As Europe prepares to mark the 75th anniversary of the Second World War, the warning signs from history are hauntingly familiar. Nazi imagery has been used to abuse Israel and Jews at ‘Free Palestine’ rallies in London. Decent, fair-minded people, horrified at the appalling loss of life in Gaza (if not Hamas rockets), join these demonstrations.

They march among barbaric Jew-hate banners and chant: ‘Hitler Was Right’… ‘Well done Israel, Hitler would be proud’… ’Hamas, Jews to the gas’… ‘From The River to the Sea, Palestine will be free!’

These crowds are comprised of the usual suspects.

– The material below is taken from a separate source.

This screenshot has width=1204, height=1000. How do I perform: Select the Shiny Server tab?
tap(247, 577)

Stop the War Coalition members, whose selective fury is blind to victims of the Taliban, al-Qaeda, ISIS, Boko Haram, Hezbollah or, tellingly, Hamas; trade unionists (you cannot have credentials on the left unless you vilify Israel); ‘V for Vendetta’-masked anarchists; sanctimonious students getting up early to look cool in kaffirs and day-trip do-gooders who worry about rocketing house prices, not their houses getting rocketed.

And up on stage, whipping them all into a frenzy, George Galloway and Jenny Tonge – those demagogues of Israel denunciation, drunk on their own righteous indignation.

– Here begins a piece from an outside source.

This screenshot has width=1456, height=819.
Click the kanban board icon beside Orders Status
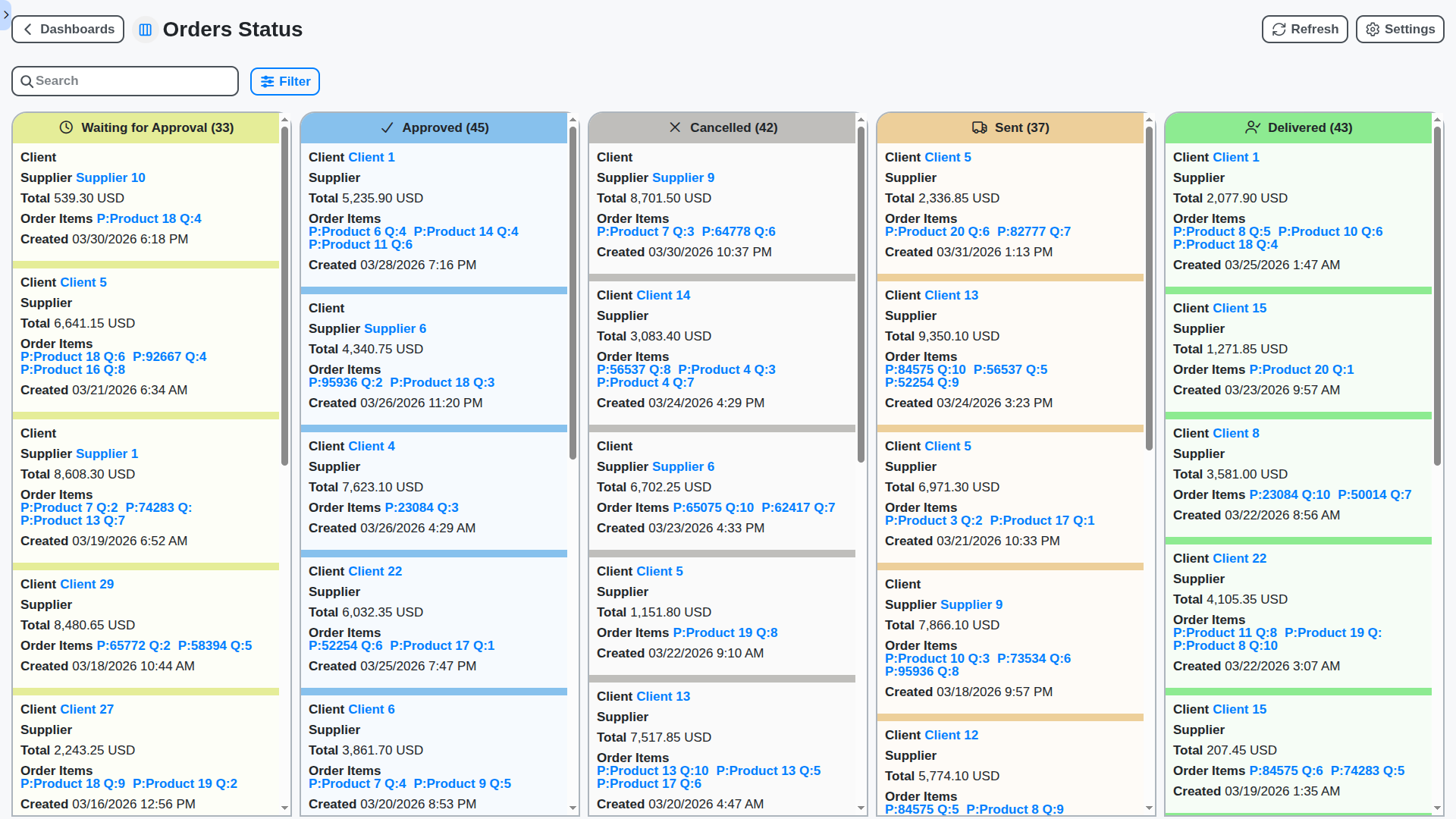145,30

Looking at them all marching and hysterically slandering Israel as a “terrorist state”, it’s hard to avoid the conclusion that Israel is the best and worst thing that’s happened to the Jews.

The best, for being a shelter from a 3,000-year storm that culminated in the gas chambers. The worst, for being the focal point of global anti-Semitism, gifting ancient hatred a geographical focus. For many of these marchers an Israeli is a Jew and a Jew an Israeli. And ‘X’ marks the spot.

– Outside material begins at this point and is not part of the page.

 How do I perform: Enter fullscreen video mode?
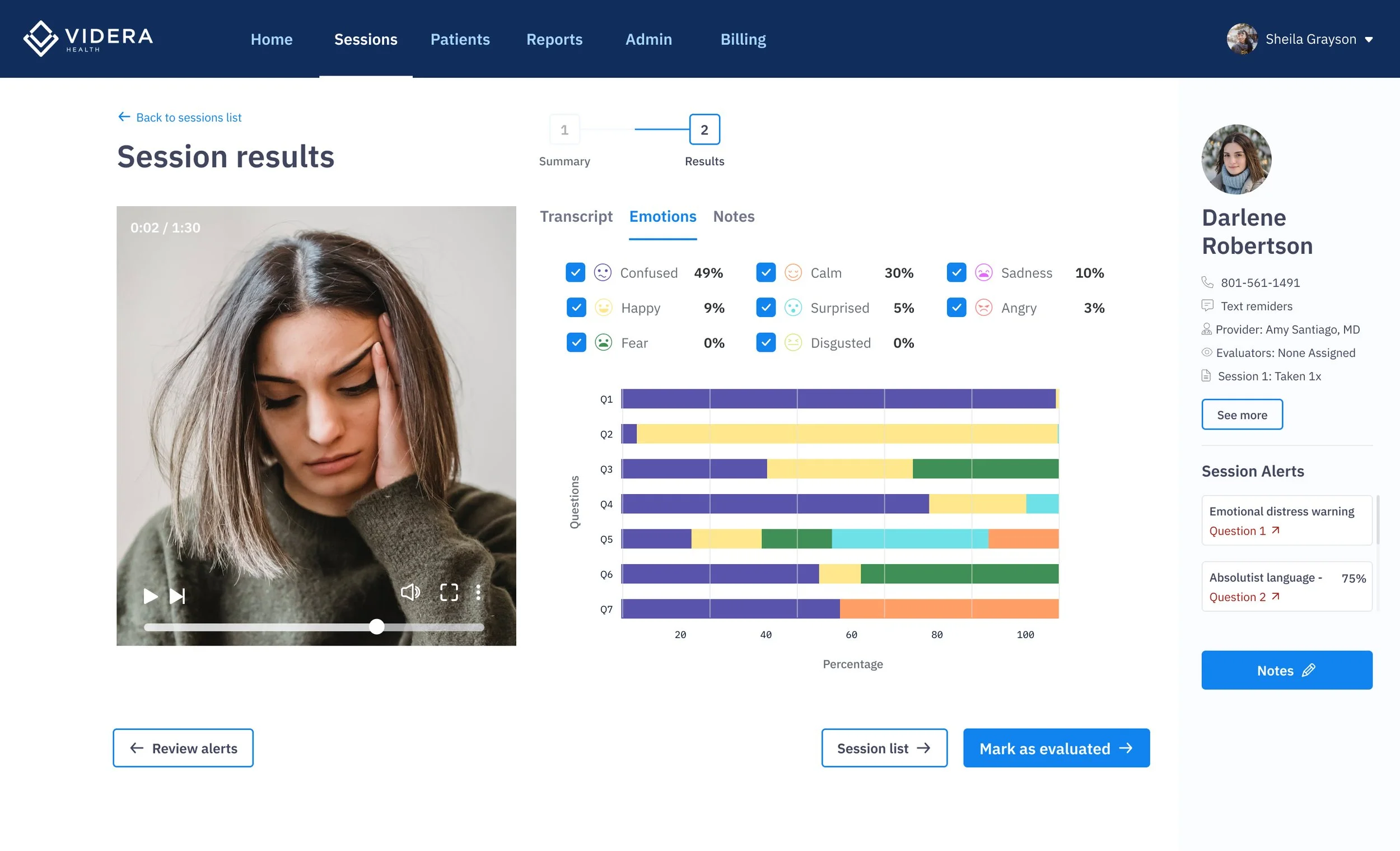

Israel’s other big problem is, of course, its location – slap bang in the middle of a really bad neighbourhood. From Gibraltar to the Khyber Pass, it’s hemmed in by despots, dictators and angry Islamists like Hamas who won’t tolerate democracy and diversity in their midst.

The 2,000 rockets that have targeted Israel’s towns and cities in recent weeks are fired not out of resistance from occupation, but a genocidal, psychopathic obsession with Israel’s annihilation. You remember the chant: 'From The River to the Sea, Palestine will be free!’

There can be no political solution because Hamas is not a political party. It is an ideology. It wants to kill Jews. Every last one. If it’s the last thing it does. If it achieved its ideological aims it would spell danger for the entire free world.

The only way forward, the only chance to end this merry-go-round of misery, is for the Palestinian Authority, bolstered by the EU, UN and USA, to finally remove this malignant cancer from their midst. Then there will be genuine be hope for peace.

Put that on a banner and wave it.

Of course, all this can be complex and tough to follow. There are blurred lines. So the rent-a-mobs keep marching and the rent-a-gobs keep chanting.

And as long as they do, the boundary between rational and irrational debate about Israel will continue to shift. Where it will come to rest in the coming weeks is a question that’s now causing immense unease among Jewish communities worldwide.